示例数据
提取码:p3pn
1. 循环计算获取结果
展示并设定工作路径
list.dirs()
setwd('YT')
数据准备
map = read.table('map.txt',row.names = 1, header = T)
nti = read.table('bNTI.txt',row.names = 1, header = T)
rc = read.table('RCbray.txt',row.names = 1,header = T)
设定要考察的所有组合
grps = list('T1','T2','T4','T8','T16',
c('T1','T2'),c('T2','T4'),c('T4','T8'),c('T8','T16'),
c('T1','T2','T4'),c('T2','T4','T8'),c('T4','T8','T16'),
c('T1','T2','T4','T8'),c('T2','T4','T8','T16'),
c('T1','T2','T4','T8','T16')) #there are 15 grps in total, wtf.
新建空数据框用于存储计算结果
result = matrix(0,nrow = 0, ncol = 6,dimnames = list(c(),
c("Variable selection",
"Homogeneous selection",
"Dispersal limitation",
"Homogenizing dispersal",
"Undominated process","summary")))
新建一个函数将两个对称矩阵转换为row-col-value1-value2的线性形式
mtrx2cols = function(m1,m2,val1,val2){
lt = lower.tri(m1)
res = data.frame(row = rownames(m1)[row(m1)[lt]],
col = rownames(m1)[col(m1)[lt]],
val1 = m1[lt], val2= m2[lt])
names(res)[3:4] = c(val1,val2)
return(res)
}
循环提取各组合对应的样品
for (i in seq(15)){
# extract samples from the whole data
submap = subset(map,time %in% grps[[i]]) #A %in% B,表示从A中提取出B对应的部分样品
subnti = nti[rownames(submap),rownames(submap)]

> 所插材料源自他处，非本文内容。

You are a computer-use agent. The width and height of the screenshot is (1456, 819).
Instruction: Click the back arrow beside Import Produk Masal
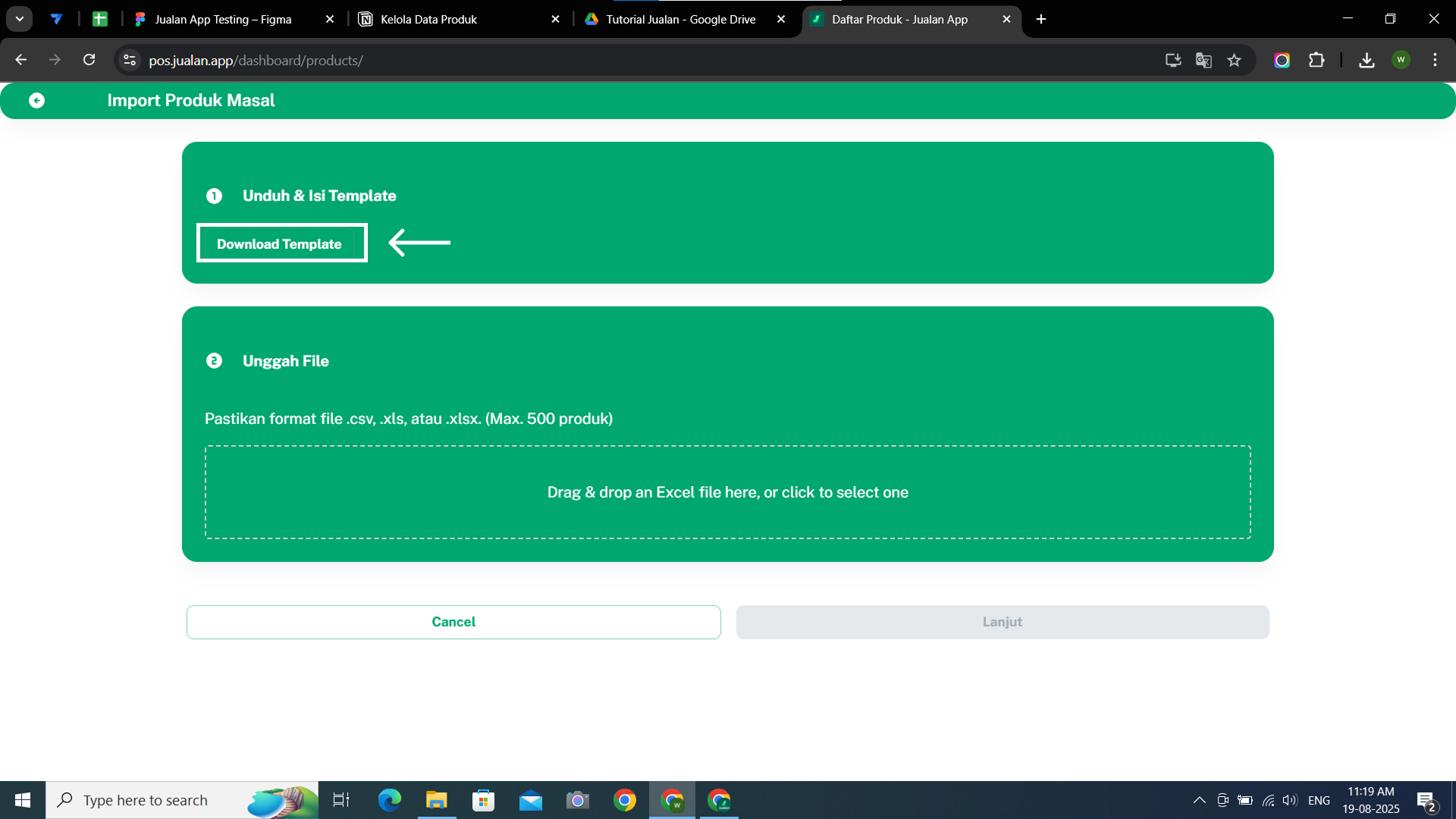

subrc = rc[rownames(submap),rownames(submap)]
#now the samples in subnti and subrc are in same order
#将对称矩阵转换为row-col-value的线性形式
res = matrix2cols(subnti,subrc,'betaNTI','RCbray')
#循环过程中的中间变量,用于存储本循环的计算结果,后续会将这个中间变量与恒定变量合并,此中间变量的使命就完成了。
a = matrix(0,nrow = 1, ncol = 6,dimnames = list(c(),
c("Variable selection",
"Homogeneous selection",
"Dispersal limitation",
"Homogenizing dispersal",
"Undominated process","summary")))
#根据两列值的大小,分别对应至相应的过程,并计算相对比例
num = dim(res)[1]#获取总的行数
a[,1] = sum(res$betaNTI>2)/num#获取betaNTI > 2的数据行所占的比例
a[,2] = sum(res$betaNTI<(-2))/num
a[,3] = sum(abs(res$betaNTI)<2 & res$RCbray>0.95)/num
a[,4] = sum(abs(res$betaNTI)<2 & res$RCbray<(-0.95))/num
a[,5] = sum(abs(res$betaNTI)<2 & abs(res$RCbray)<0.95)/num
a[,6] = num
#每个组合均包含多个元素,这里讲该组合中的所有元素拼接在一起,作为该组的标记
rownames(a) = paste(grps[[i]][1:length(grps[[i]])],collapse = '-')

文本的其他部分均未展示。